- [Pasaje dado]:
----------
Ya llegaremos a eso
Esta semana, en realidad semana y media, fue una de las más importantes para mí. Como contexto debo mencionar un par de cosas. La primera de ellas es que comencé con la escritura de estas entradas como una forma de poder descubrir elementos de mi pasado que tengan relación con mi forma actual de responder y comportarme ante ciertas situaciones, por tanto es necesario mencionar (y no profundizar) que estoy pasando por un momento en el que siento que la vida es una suma de malas decisiones y decepciones que me hacen coincidir con el pensamiento del Dr. Manhattan: estoy cansado el mundo, de su gente, estoy cansado de involucrarme en la red de sus vidas. La segunda cosa que debo decir es que traté de conectar nuevamente con personas que fueron, y todavía lo son, importantes para mí, como un acto de fe y reivindicación con la humanidad. Por eso es que estos últimos días fueron trascendentales, de alguna manera, para mí.
Hace un mes, más o menos, estaba decidido en ser tan ermitaño como me fuera posible. Estoy consciente de que es imposible prescindir por completo de las personas, por un lado porque tengo un trabajo que implica el trato con los demás, por el otro, entiendo que hay pocas posibilidades reales de sobrevivir sin interactuar con las personas que venden algún producto.
En fin, traté, como venía explicando, de restablecer un lazo con los otros, y no me refiero a una relación con alguien (entiéndase relación como tener una pareja), porque sé que es el peor momento para iniciar algo, además de que justo ahora pienso que soy la peor oportunidad de cualquiera. Así pues contacté con una amiga que tenía años de conocer, le propuse vernos, tomar un café y ponernos al día. Ella aceptó. Fue un buen tiempo y un punto para la humanidad.
Durante la charla con ella descubrí que hay cosas en las que coincidimos (y no solo me refiero a los malestares de la edad), lo cual me hizo sentir no tan distanciado del mundo, después de todo es grato saber qué hay otras personas que tienen las mismas preguntas y reclamos que tú cargas. Eso fue un punto más para la humanidad.
----------
- [Listado proporcionado]:
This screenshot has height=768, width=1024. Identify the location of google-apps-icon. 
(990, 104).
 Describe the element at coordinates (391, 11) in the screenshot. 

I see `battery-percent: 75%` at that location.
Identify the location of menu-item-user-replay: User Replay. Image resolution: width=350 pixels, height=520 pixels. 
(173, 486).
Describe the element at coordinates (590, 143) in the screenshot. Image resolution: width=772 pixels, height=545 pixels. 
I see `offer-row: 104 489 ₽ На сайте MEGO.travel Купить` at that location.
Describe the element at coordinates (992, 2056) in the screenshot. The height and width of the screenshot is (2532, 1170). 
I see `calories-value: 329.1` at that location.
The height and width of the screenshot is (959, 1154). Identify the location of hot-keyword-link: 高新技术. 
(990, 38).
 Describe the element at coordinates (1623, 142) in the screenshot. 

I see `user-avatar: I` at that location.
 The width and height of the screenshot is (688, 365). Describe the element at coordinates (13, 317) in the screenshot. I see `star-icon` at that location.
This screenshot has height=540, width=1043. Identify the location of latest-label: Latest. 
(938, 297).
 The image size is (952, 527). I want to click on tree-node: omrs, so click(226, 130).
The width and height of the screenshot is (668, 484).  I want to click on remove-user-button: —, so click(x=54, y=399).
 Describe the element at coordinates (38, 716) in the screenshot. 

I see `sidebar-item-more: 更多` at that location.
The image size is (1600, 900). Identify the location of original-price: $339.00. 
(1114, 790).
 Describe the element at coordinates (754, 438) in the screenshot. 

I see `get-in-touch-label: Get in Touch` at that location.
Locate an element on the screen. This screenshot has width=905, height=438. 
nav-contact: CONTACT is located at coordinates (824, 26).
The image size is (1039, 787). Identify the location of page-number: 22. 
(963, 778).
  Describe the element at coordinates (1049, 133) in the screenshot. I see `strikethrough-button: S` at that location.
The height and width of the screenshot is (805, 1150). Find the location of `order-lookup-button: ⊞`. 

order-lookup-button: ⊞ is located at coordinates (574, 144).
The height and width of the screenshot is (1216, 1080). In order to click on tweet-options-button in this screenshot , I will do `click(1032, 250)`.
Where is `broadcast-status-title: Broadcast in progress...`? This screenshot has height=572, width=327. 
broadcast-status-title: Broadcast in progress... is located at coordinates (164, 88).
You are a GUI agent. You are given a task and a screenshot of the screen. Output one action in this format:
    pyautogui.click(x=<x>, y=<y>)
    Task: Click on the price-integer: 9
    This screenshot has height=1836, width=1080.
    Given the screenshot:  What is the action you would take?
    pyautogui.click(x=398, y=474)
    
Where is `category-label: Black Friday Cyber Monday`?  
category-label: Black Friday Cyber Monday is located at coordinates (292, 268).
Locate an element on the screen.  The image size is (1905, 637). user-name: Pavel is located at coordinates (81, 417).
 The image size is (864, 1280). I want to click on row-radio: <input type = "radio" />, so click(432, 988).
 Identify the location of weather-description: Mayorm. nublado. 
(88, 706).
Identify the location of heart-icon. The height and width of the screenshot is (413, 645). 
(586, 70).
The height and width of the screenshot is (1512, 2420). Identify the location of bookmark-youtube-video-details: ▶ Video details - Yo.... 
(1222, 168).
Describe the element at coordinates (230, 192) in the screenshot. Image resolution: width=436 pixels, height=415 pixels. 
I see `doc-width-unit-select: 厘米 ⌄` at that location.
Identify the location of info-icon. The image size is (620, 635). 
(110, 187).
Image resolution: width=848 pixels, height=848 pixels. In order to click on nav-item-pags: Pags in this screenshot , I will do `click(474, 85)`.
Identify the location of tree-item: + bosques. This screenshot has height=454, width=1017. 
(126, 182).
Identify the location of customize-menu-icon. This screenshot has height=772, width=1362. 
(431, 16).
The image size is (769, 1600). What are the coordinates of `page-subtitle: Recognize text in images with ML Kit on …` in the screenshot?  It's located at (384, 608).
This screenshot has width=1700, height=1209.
----------
- [Tarea asignada 1]:
Traduce al inglés esta oración del pasaje: "Hace un mes, más o menos, estaba decidido en ser tan ermitaño como me fuera posible."
- [Tarea asignada 2]:
Reproduce sin cambios el fragmento del pasaje que comienza con las palabras que contienen "Hace un mes, más" y termina con "punto para la humanidad.".
El listado no interviene en nada de esto.

- [Respuesta final 1]:
About a month ago, more or less, I was determined to be as much of a hermit as I possibly could.

- [Respuesta final 2]:
Hace un mes, más o menos, estaba decidido en ser tan ermitaño como me fuera posible. Estoy consciente de que es imposible prescindir por completo de las personas, por un lado porque tengo un trabajo que implica el trato con los demás, por el otro, entiendo que hay pocas posibilidades reales de sobrevivir sin interactuar con las personas que venden algún producto.
En fin, traté, como venía explicando, de restablecer un lazo con los otros, y no me refiero a una relación con alguien (entiéndase relación como tener una pareja), porque sé que es el peor momento para iniciar algo, además de que justo ahora pienso que soy la peor oportunidad de cualquiera. Así pues contacté con una amiga que tenía años de conocer, le propuse vernos, tomar un café y ponernos al día. Ella aceptó. Fue un buen tiempo y un punto para la humanidad.